Маша ясно видела, что Пана, жена брата, хочет выжить ее из дома. Она во всем старалась уязвить Машу, показать, что та неумеха, интеллигентка, неженка. Пана нарочно хвасталась своим здоровьем, силой, деревенской грубостью: выбегала зимой в самые лютые морозы босиком выливать помои, сама колола дрова, нарочно говорила простонародные слова: «ложить», «шибко», «побаниться». Пана вслух осуждала девушек, которые не поберегли себя до замужества.
Если Маша бралась за какую-нибудь работу, то Пана, дождавшись, пока она закончит, переделывала все по-своему. Если Маша стелила постель брата, то Пана перестилала. Если мыла посуду — перемывала. Если Маша брала на руки племянницу, Пана забирала у нее ребенка.
Постепенно в результате молчаливой войны получилось так, что Маше, от природы трудолюбивой, совсем не оказалось никакого дела, и в доме она жила как чужая. Пана презирала Машу за то, что та не выходит замуж, за то, что читает книги, чистит зубы утром и вечером. Маша презирала Пану за всякие суеверия, за то, что та распустеха, не носит бюстгалтера, за то, что не следит за фигурой, что носы малышам вытирает пальцами.
Последнее время Маша все больше времени проводила в своей комнате, куда был ход прямо из холодных сеней. Здесь было чисто и тихо. Выходила только к столу, разговаривала только с братом. После своего несчастья она не появлялась ни в клубе, ни в кино. Часто бывала в библиотеке, брала специальные книги. Можно было подумать, что она заочница — так аккуратно каждый вечер, ровно в шесть садилась она за учебники.
Художественную литературу она не читала. Особенно о любви не хотела ничего читать, потому что после того, что с ней случилось, она пришла к выводу, что никакой любви нет. Медицинская практика и книги, где отношения между мужчинами и женщинами рассматриваются с физиологической точки зрения, только укрепляли ее в этих взглядах. Прежде она чувствовала поэзию любви, теперь же, если б она кому высказалась на этот счет, то собеседник был бы поражен ее цинизмом. Но высказываться было некому. Она знала только больных.
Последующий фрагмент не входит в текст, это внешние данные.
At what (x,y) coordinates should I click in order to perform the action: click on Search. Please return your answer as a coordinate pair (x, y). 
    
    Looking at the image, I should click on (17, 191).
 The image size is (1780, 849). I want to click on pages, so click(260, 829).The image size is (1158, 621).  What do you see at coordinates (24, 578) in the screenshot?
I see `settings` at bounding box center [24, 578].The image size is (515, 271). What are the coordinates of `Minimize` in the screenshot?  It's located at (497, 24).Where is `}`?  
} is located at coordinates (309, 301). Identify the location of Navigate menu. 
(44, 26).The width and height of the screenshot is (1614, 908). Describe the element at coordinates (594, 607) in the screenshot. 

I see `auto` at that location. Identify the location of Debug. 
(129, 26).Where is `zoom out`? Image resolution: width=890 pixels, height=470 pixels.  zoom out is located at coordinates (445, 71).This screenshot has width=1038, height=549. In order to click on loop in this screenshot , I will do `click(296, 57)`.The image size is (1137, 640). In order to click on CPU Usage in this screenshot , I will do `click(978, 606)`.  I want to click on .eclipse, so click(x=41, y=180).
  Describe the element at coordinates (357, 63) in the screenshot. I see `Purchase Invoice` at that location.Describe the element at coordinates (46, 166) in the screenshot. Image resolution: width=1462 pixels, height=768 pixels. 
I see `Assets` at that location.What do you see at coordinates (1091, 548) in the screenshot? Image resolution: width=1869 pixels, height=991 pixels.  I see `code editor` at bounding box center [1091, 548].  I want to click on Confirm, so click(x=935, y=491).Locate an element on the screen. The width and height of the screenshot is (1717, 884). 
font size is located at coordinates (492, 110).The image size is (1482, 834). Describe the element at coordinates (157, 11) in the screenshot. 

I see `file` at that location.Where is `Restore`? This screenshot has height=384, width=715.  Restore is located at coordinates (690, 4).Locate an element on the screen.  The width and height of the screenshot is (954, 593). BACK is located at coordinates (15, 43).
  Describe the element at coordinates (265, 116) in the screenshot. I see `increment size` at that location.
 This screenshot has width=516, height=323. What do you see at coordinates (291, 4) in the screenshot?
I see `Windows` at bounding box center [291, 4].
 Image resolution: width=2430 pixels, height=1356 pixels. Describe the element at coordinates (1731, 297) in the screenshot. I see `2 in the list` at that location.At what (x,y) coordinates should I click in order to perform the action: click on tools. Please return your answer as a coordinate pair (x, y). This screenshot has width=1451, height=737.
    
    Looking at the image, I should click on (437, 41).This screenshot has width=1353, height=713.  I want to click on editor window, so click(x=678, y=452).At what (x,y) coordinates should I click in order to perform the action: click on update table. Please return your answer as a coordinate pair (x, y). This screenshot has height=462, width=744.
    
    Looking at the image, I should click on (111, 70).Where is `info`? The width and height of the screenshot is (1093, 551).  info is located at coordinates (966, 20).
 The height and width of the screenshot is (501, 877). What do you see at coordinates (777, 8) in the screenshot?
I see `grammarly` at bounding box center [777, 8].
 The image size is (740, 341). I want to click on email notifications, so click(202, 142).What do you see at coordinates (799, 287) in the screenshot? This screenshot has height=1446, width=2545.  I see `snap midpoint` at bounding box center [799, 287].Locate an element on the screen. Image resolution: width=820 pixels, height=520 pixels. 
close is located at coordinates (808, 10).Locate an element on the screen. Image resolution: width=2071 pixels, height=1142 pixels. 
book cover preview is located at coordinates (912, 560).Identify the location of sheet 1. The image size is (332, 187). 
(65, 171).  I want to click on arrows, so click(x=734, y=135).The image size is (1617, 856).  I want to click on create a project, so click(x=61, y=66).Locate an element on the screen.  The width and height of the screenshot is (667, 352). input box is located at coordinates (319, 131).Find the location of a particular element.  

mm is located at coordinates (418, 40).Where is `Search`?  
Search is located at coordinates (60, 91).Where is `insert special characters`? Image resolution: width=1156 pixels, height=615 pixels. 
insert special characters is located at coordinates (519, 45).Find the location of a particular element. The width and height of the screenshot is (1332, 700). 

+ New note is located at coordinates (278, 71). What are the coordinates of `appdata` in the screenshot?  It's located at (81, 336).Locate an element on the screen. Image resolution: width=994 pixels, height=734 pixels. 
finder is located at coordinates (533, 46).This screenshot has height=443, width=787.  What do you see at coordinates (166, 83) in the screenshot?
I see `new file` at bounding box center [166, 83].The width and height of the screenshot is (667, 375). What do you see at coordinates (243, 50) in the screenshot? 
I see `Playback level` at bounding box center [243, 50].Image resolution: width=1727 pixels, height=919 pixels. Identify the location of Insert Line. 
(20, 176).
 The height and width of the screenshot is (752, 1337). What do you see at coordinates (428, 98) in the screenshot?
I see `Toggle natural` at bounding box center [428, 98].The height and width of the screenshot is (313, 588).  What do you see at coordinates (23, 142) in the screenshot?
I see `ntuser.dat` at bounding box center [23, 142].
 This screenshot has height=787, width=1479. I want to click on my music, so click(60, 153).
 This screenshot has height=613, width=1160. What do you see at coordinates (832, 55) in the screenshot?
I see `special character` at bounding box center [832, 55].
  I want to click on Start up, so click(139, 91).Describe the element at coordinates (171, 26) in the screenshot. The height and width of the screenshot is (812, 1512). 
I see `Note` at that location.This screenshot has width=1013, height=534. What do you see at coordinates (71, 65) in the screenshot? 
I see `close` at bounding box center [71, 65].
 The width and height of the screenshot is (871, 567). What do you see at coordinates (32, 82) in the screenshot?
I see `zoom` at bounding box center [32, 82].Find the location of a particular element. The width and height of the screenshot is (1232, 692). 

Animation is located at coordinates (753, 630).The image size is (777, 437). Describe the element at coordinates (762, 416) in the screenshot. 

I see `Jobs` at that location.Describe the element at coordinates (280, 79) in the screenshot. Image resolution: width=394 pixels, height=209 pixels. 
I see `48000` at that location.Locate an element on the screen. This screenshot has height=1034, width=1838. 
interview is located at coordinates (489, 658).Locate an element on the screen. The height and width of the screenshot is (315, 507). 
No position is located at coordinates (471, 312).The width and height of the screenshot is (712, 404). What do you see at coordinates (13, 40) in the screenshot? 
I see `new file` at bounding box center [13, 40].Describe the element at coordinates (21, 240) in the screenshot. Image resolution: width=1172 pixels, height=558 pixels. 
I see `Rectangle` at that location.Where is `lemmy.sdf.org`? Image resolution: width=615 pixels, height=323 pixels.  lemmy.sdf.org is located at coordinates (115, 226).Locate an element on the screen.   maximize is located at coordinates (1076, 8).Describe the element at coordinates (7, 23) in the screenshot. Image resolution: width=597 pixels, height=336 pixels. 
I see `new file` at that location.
С больными, особенно с женщинами, она была резка и требовательна. Первый год ею были недовольны, даже писали на нее жалобы, но со временем заметили, что, несмотря на свою резкость, она не жалеет для больных времени, много знает и имеет свое мнение в лечебных делах. Если кто-то болел тяжело, она приходила ночью по нескольку раз. И никогда ничего не брала в благодарность. И люди простили ей и резкость, и гордость. Она нисколько не заботилась, чтоб ее полюбили, даже — напротив, как будто делала все, чтобы оттолкнуть от себя людей, но все же ее ценили.